Exercise prompt —
Exactly as they appear, reproduce the lines from the one holding "[combobox] (888, 68)" through the last line of the material below.

>>>>

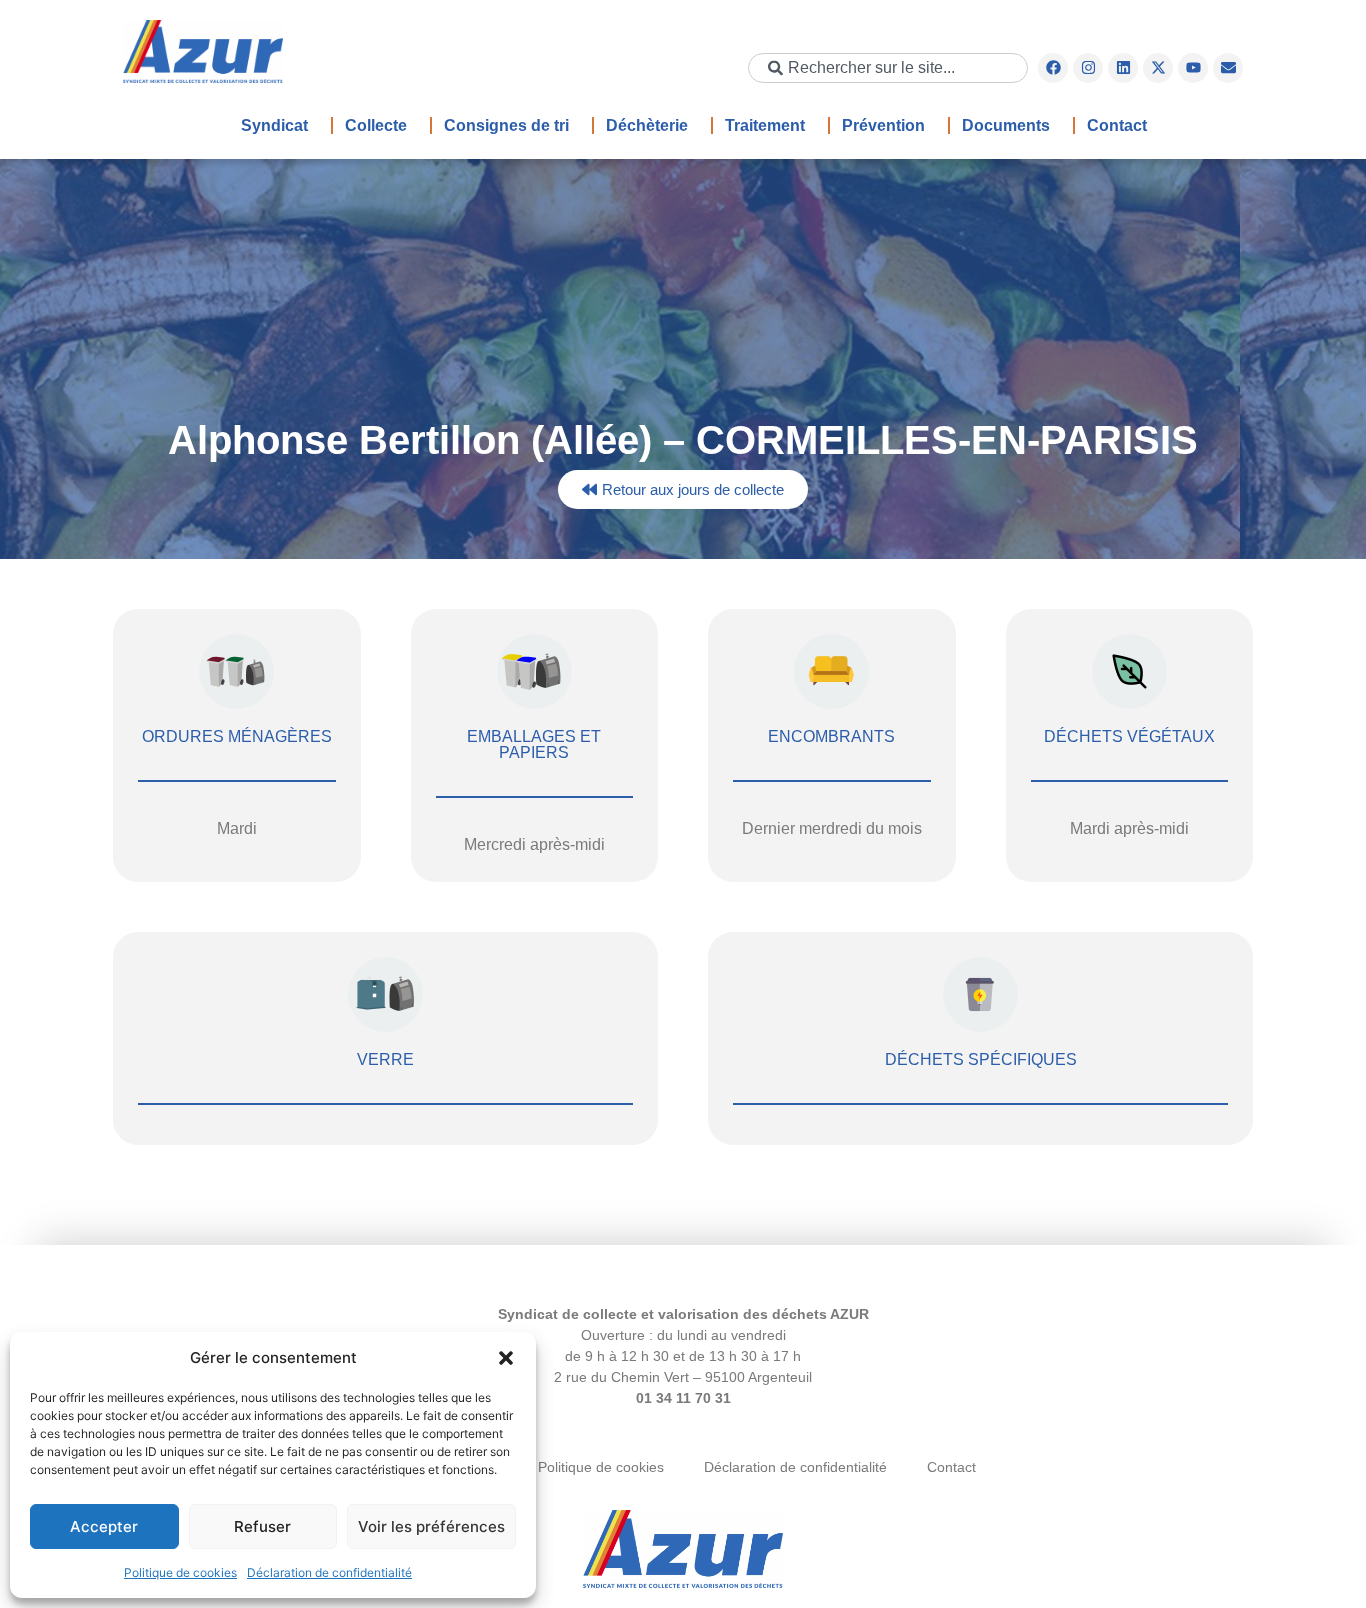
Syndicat (274, 125)
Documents (1006, 125)
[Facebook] (1053, 68)
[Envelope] (1228, 68)
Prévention (883, 125)
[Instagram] (1088, 68)
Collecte (376, 125)
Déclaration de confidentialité (329, 1572)
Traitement (765, 125)
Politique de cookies (180, 1572)
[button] (506, 1358)
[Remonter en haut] (683, 1551)
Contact (1117, 125)
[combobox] (888, 68)
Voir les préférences (431, 1526)
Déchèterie (647, 125)
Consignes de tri (506, 125)
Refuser (262, 1526)
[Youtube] (1193, 68)
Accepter (104, 1526)
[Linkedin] (1123, 68)
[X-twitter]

<<<<

Answer below —
[combobox] (888, 68)
Voir les préférences (431, 1526)
Déchèterie (647, 125)
Consignes de tri (506, 125)
Refuser (262, 1526)
[Youtube] (1193, 68)
Accepter (104, 1526)
[Linkedin] (1123, 68)
[X-twitter]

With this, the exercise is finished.